Surgical options – reserved and specialized

Operations are rare and are reserved for selected cases when conservative measures do not help sufficiently over a long period of time and everyday function is significantly restricted. Decisions are made interdisciplinary and in specialized centers.

  • Nerve exposure/neurolysis or reconstruction: if there is evidence of compression or severed nerves.
  • Tendon/muscle transfer: e.g. B. Pectoralis major transfer for persistent serratus paresis; Eden-Lange procedure for trapezius paralysis.
  • Scapulothoracic fusion: last resort for painfully unstable scapula when other options fail.

Longer, structured follow-up treatment is also necessary after operations. Warranty statements about restoration are not serious.

Prevention and everyday tips

  • Increase overhead loads in a measured manner and plan recovery times.
  • Technical training in sports (throwing/hitting/climbing) and ergonomic workplace design.
  • Train core and scapular stability regularly; Balance imbalances.
  • Avoid heavy backpacks or carry them symmetrically.
  • At the first signs (tiredness, standing back) take countermeasures sooner and seek medical advice.

Your treatment in Hamburg-Winterhude

In our orthopedic practice at Dorotheenstraße 48, 22301 Hamburg, we clarify shoulder blade complaints in a structured manner. We rely on an evidence-based, conservative approach with close physiotherapeutic collaboration and clear exercise plans.

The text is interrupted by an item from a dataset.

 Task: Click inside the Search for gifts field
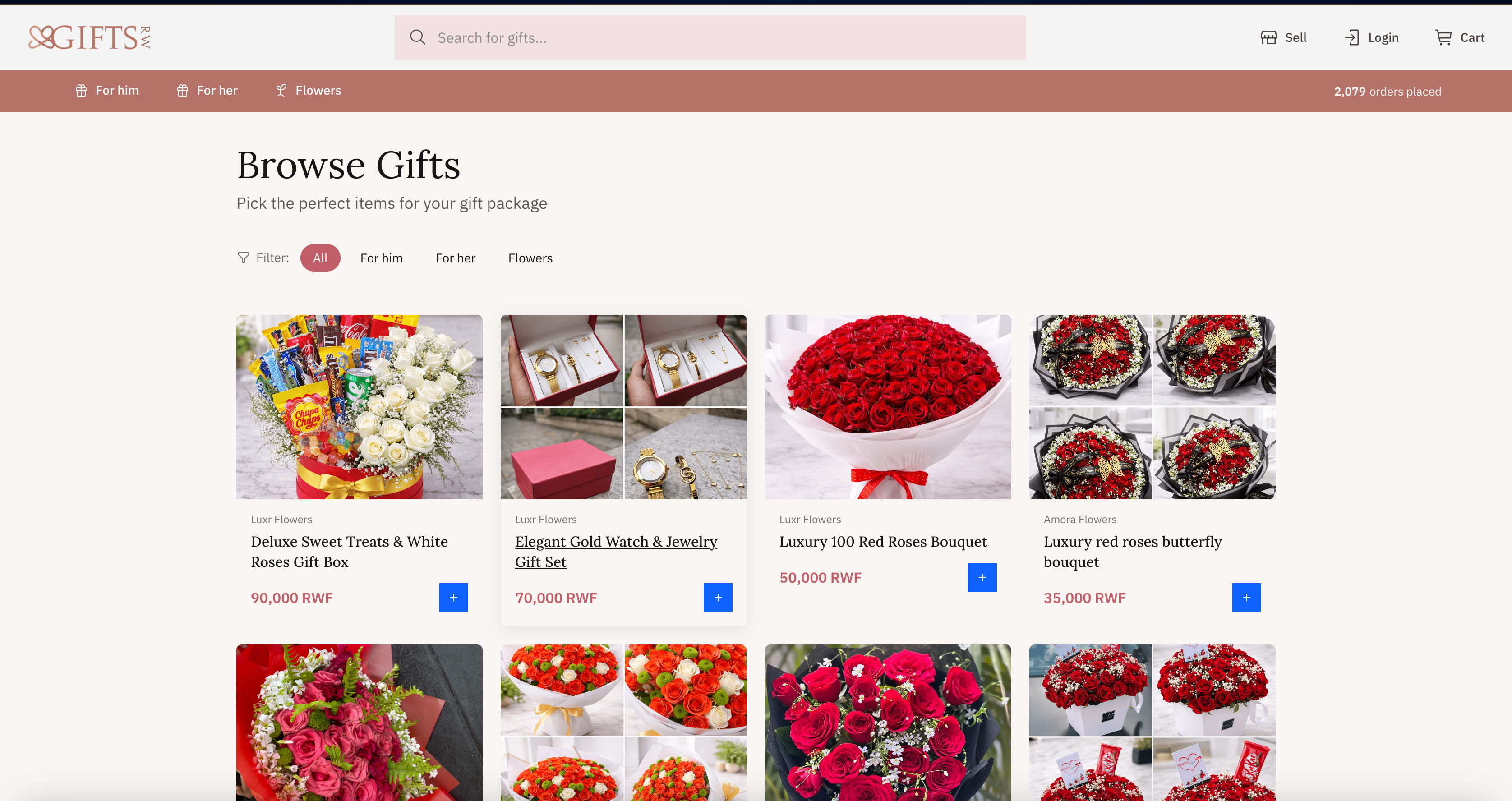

If necessary, we use high-resolution ultrasound, arrange further diagnostics (e.g. EMG) and tailor the therapy individually. In the case of complex processes, we coordinate – if appropriate – a presentation in specialized centers.

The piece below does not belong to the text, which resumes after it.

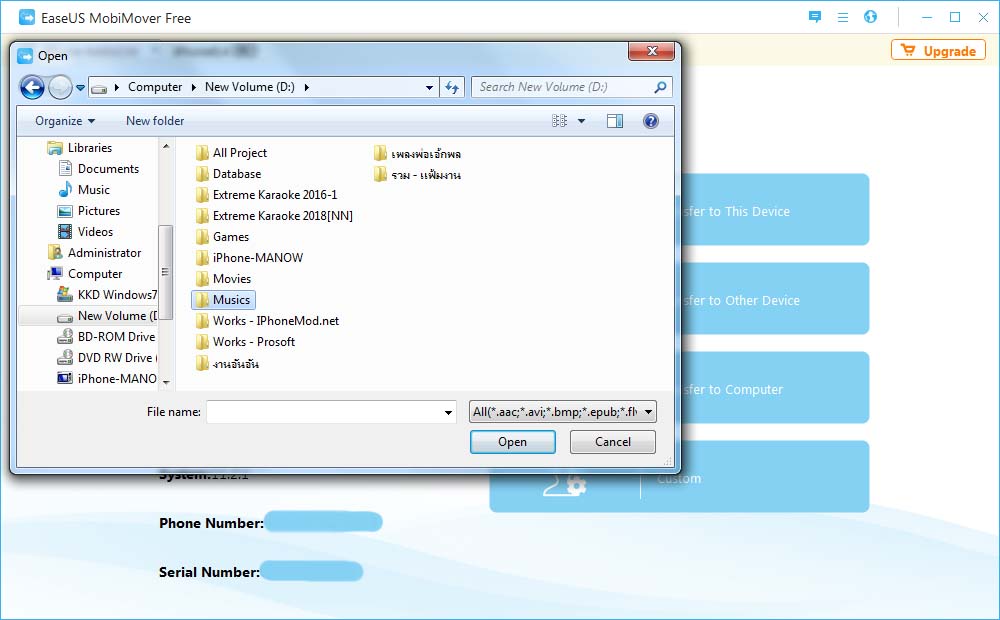
Task: Click the globe language icon in the title bar
Action: pyautogui.click(x=869, y=17)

Frequently asked questions

There is often a temporary nerve dysfunction (e.g. long thoracic nerve). But there are also muscular imbalances (scapular dyskinesia) or, rarely, bony causes. The clinical examination clarifies the classification.

In functional nerve disorders, improvements are often seen within months; full recovery can take 6-18 months or longer. The course is individual, guarantees are not possible.

Yes, with adjusted load and good technique. Reduce overhead exercises initially, focus on trunk and scapula control. Physiotherapeutic guidance is recommended.

Not necessarily. The diagnosis is usually clinical. An MRI is considered if structural comorbidities are suspected or the symptoms remain unclear.

Taping can improve perception and posture in the short term and reduce pain. It does not replace targeted strengthening and does not work the same for every person.

Only in selected cases with persistent, relevant functional impairment despite intensive conservative therapy. The decision is made by a specialized team after detailed clarification.

Have the scapula alata clarified

We will provide you with well-founded advice and create an individual, conservative treatment plan. Practice location: Dorotheenstraße 48, 22301 Hamburg.

Information does not replace an individual examination. If there are any warning signs, please seek medical advice.